Filtering unit, for the target sound feature according to the described target person prestored, from the described ambient sound received, filtering and the unmatched sound of described target sound feature, to obtain the sound of described target person.

9. the user terminal according to claim 7 or 8, is characterized in that, described default screening strategy comprises face screening strategy, and described screening module comprises:

First screening unit, for according to face screening strategy, filters out the target face mated with described target sound from multiple faces of described target area;

First determining unit, for determining described target person according to described target face.
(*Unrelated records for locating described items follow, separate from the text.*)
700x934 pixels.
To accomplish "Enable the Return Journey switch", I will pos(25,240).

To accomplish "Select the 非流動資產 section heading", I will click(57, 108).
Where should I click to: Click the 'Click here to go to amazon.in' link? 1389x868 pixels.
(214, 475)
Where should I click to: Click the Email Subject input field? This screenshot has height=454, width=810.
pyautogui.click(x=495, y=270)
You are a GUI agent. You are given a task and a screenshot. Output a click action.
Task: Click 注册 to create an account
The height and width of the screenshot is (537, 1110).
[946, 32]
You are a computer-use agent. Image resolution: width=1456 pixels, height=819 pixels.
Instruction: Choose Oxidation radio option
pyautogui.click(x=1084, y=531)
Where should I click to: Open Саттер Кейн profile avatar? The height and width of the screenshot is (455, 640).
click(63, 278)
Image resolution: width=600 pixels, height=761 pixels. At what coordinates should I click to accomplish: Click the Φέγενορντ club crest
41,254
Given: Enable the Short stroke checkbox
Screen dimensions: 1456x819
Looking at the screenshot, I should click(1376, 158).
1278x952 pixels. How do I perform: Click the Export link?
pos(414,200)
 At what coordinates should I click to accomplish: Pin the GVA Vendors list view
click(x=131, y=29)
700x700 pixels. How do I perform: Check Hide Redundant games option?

10. user terminal according to claim 9, is characterized in that, described first screening unit comprises:

First obtains subelement, for obtaining the target sound feature of described target sound;

First inquiry subelement, for according to described target sound feature, from the corresponding relation of the sound characteristic prestored and face, inquires about the face that described target sound feature is corresponding;

First comparer unit, for multiple faces of face corresponding for the described target sound feature inquired and described target area are compared, when the face that the described target sound feature inquired is corresponding mates with people's appearance in multiple faces of described target area, the face matched is defined as target face.

11. user terminals according to claim 7 or 8, it is characterized in that, described default screening strategy comprises manikin screening strategy, and described screening module comprises:

Extraction unit, for extracting the manikin of multiple personages of described target area in the preview image from described camera;

Second screening unit, for according to manikin screening strategy, filters out the target body model mated with described target sound from the manikin of multiple personages of described target area;

Second determining unit, for determining described target person according to described target body model.

12. user terminals according to claim 11, is characterized in that, described second screening unit comprises:

Second obtains subelement, for obtaining the target sound feature of described target sound;

Second inquiry subelement, for according to described target sound feature, from the corresponding relation of the sound characteristic prestored and manikin, inquires about the manikin that described target sound feature is corresponding;

Second comparer unit, manikin for the multiple personages by manikin corresponding for the described target sound feature inquired and described target area is compared, when a manikin in the manikin of multiple personages of manikin corresponding to the described target sound feature inquired and described target area matches, the manikin matched is defined as target body model.